JUBA, Jan. 28, (Xinhua/GNA) – South Sudan’s President Salva Kiir has said that politicians are behind the wave of inter-communal violence that has led to hundreds of deaths in revenge killings since the youngest nation won independence in 2011.
“Youth are being used for these non-social things, if there are politicians who want to fight tell them to go to war with any tribe they want to fight with but don’t accept to be influenced by politicians,” Kiir told delegates from Jonglei and Pibor Administrative Area on Wednesday during the closure of a three-day peace conference in Juba.
The peace conference came in the wake of violence that broke out on May 16 last year involving Dinka, Nuer and Murle communities that led to hundreds of deaths, leaving thousands displaced and children and women abducted.
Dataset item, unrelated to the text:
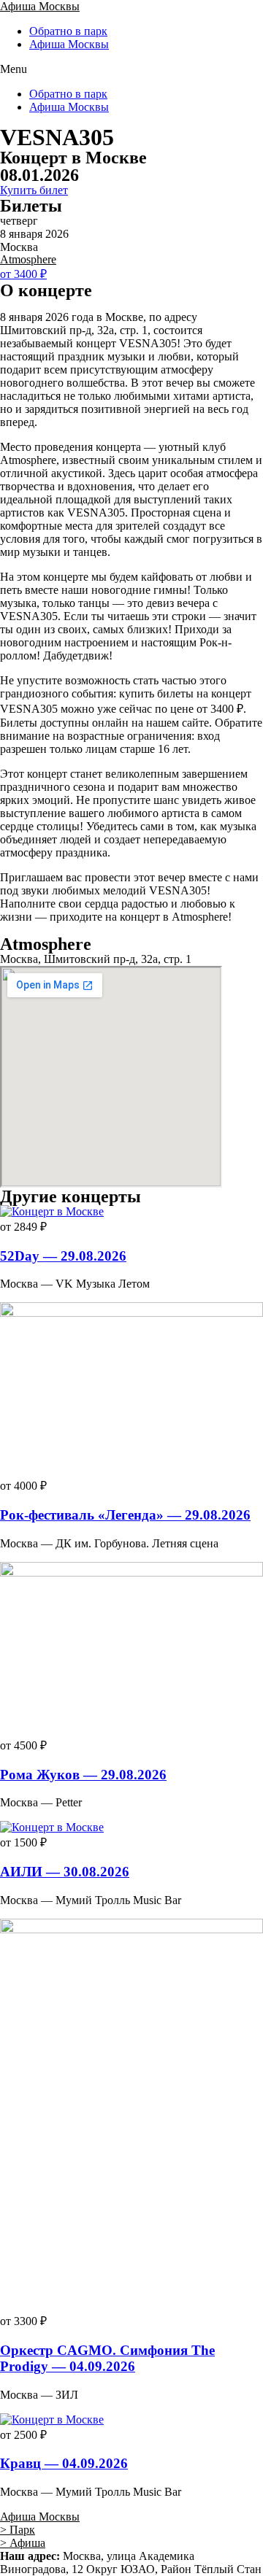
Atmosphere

The conference, which started on Monday, sought to find sustainable solutions to end the recurring cycle of violence involving these communities over the past years.
“Don’t allow yourselves (youth) to be used like firewood,” Kiir said. “I have seen now the politicians are playing with your lives, and that is why I am telling you that if the politicians want to fight, let them go and fight and you remain with your parents.” “We don’t want war again. We got our independence with difficulties,” he said.
Last year, the UN Mission in South Sudan (UNMISS) warned that delays in the appointment of state and county governments were to blame for the rise in communal violence due to the power vacuum created at the local levels.
In June 2020, Kiir and First Vice President Riek Machar ended their longstanding disagreement on sharing the number of states, paving the way for the appointment of state governors and their deputies, as stipulated in the 2018 revitalized peace deal they signed in Ethiopia.
However, the parties are yet to fully constitute state and county governments amid continuous sporadic violence among communities in far-flung areas outside the capital.
Also on Wednesday, Kiir promised to amicably settle longstanding border disputes with neighboring countries like Kenya, Uganda, the Central African Republic and the Democratic Republic of Congo.